Hubo un santo obispo allá por el siglo XIX, Mons. Mermillod, suizo, que convirtió a no pocos a la fe católica con su predicación sobre la Eucaristía. Contagiaba amor por este Sacramento adorable. Una noche, a las tantas de la madrugada, estaba rezando en su iglesia ante el Santísimo, con la frente pegada al pavimento, cuando notó una sombra cerca de él. Era la de una mujer.
-¿Quién es usted y qué hace aquí?
-Monseñor, no se maraville. Soy una mujer protestante que ha seguido sus conferencias sobre la Eucaristía. Sus argumentos sobre la presencia real me han convencido. Pero me quedaba un residuo de duda y temor, y era, con franqueza lo declaro, el temor de que usted no estuviera convencido de sus propias enseñanzas.
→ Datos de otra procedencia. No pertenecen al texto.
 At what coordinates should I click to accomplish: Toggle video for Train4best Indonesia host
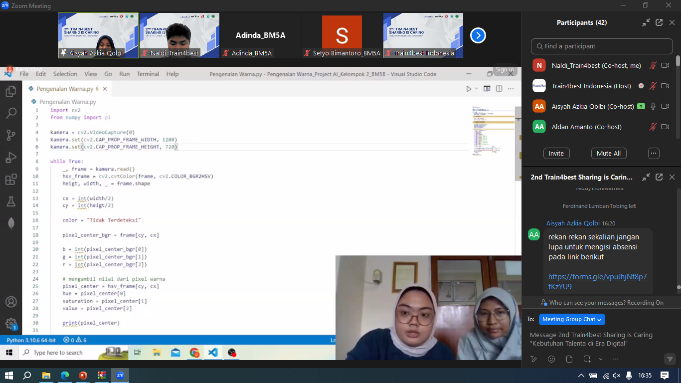tap(665, 85)
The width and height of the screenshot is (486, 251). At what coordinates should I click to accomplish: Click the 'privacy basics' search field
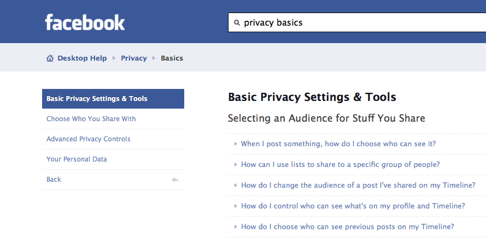pos(357,22)
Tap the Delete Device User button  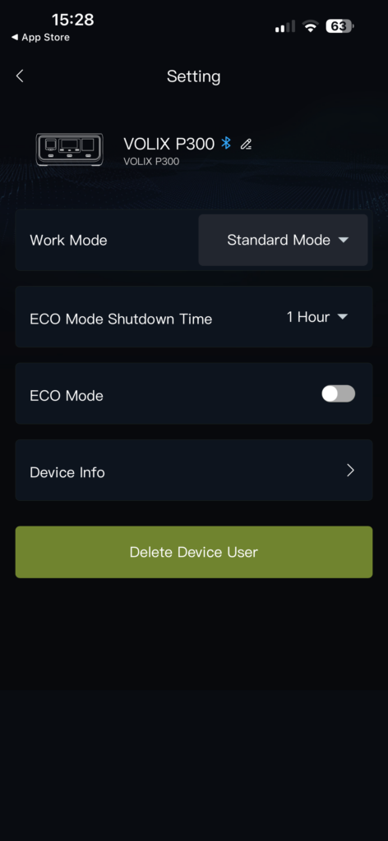click(194, 552)
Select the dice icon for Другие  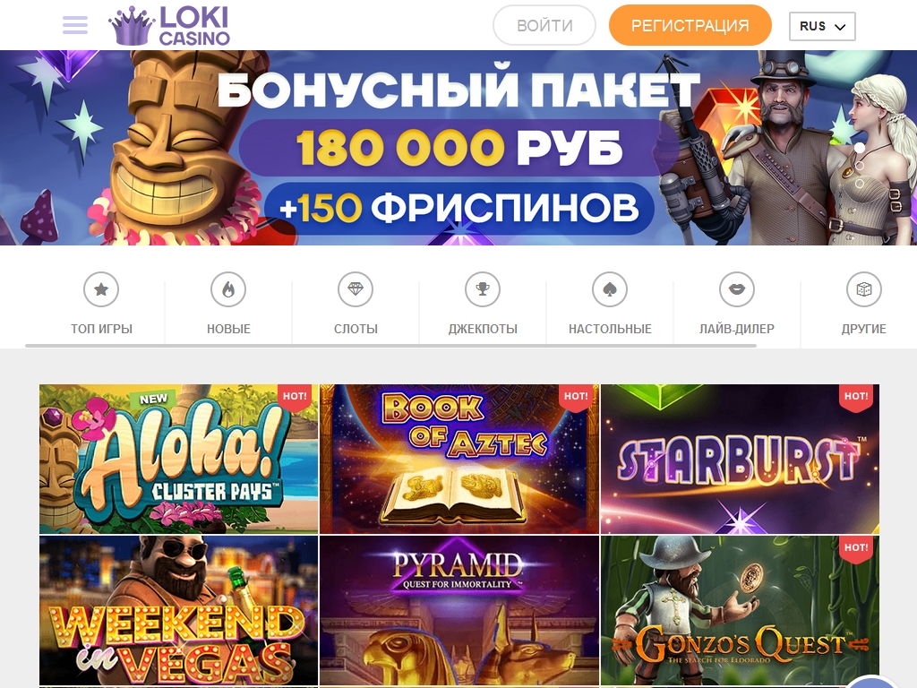tap(864, 289)
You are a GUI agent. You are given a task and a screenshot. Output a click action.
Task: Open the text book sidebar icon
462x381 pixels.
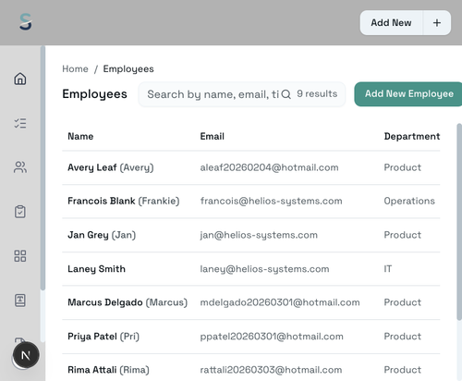point(20,301)
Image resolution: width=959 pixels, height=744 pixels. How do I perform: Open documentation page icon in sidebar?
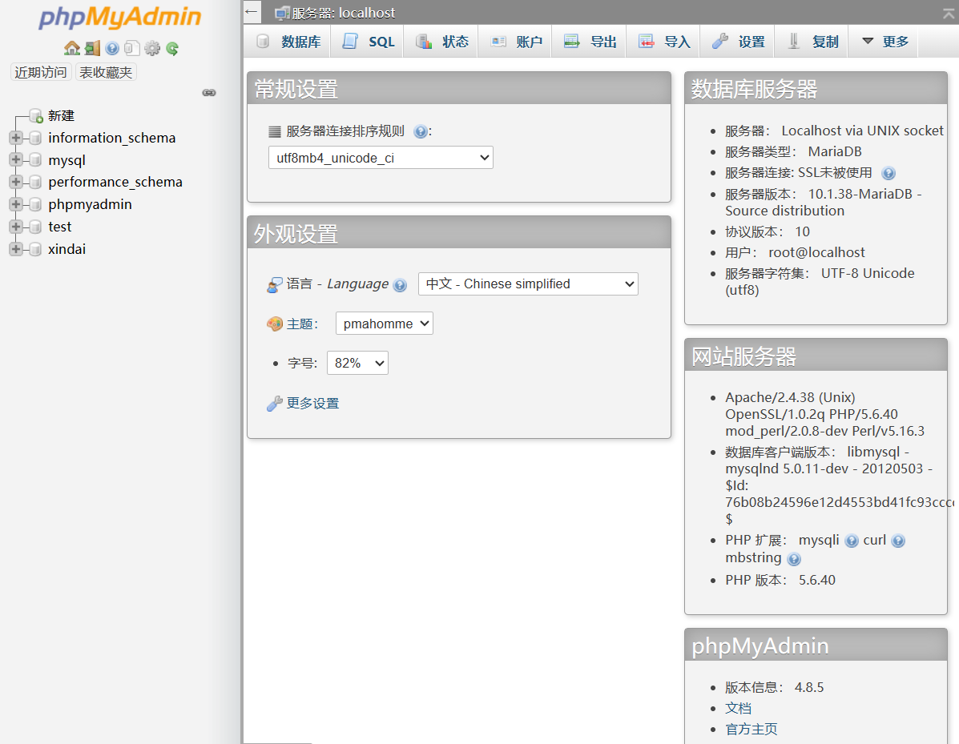[131, 48]
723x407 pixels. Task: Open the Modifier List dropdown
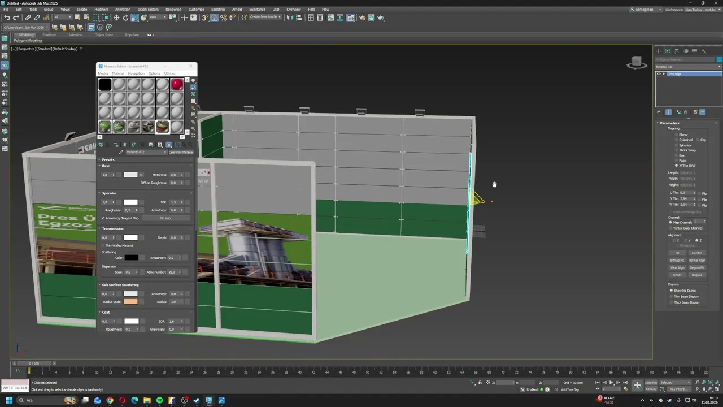[x=688, y=67]
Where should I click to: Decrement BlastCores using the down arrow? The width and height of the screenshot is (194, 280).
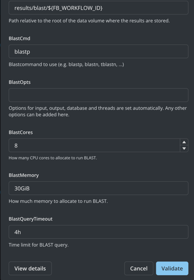[x=184, y=149]
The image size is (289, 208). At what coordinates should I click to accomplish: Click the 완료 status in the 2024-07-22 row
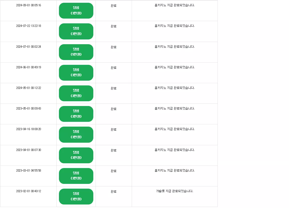(114, 26)
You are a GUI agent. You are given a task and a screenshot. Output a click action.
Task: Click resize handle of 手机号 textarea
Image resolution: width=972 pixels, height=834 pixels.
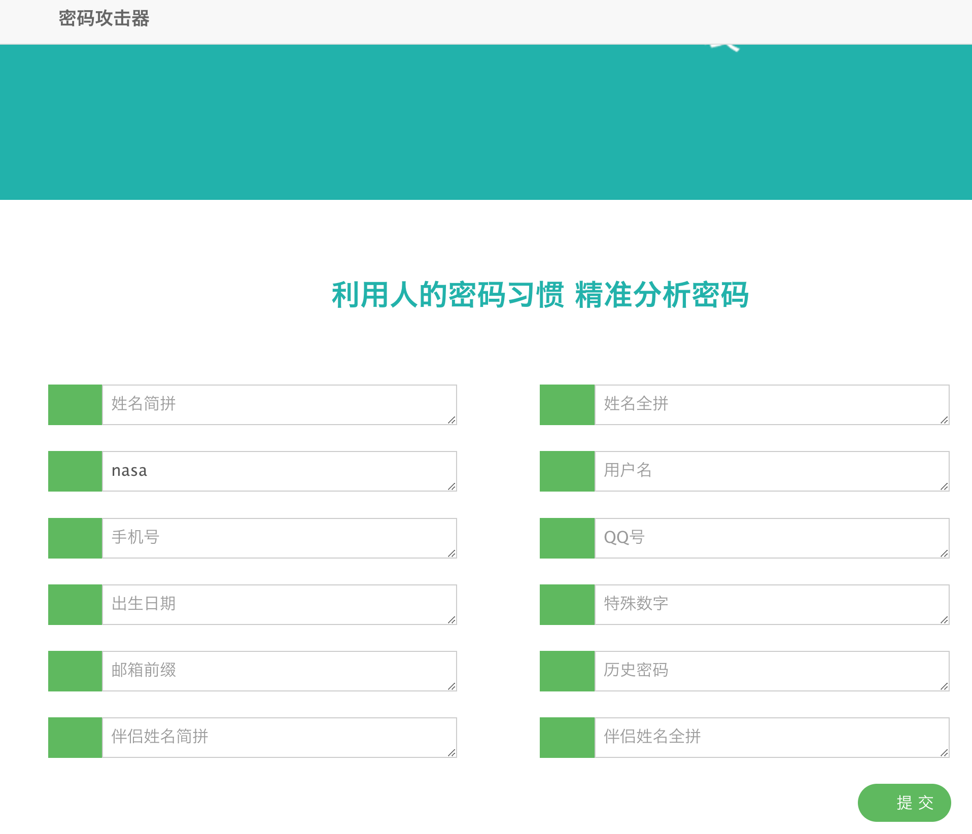pos(452,553)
Seguidamente le contó que se había quedado escondida en un confesonario para comprobar si, a solas, era él tal como parecía. Y en efecto, estaba emocionada, porque había visto que su devoción a la Sagrada Eucaristía era muy sincera. No había ninguna diferencia entre sus enseñanzas y su vida. Deseaba al día siguiente ser recibida en la Iglesia Católica y comenzar una nueva andadura, cosa que cumplió.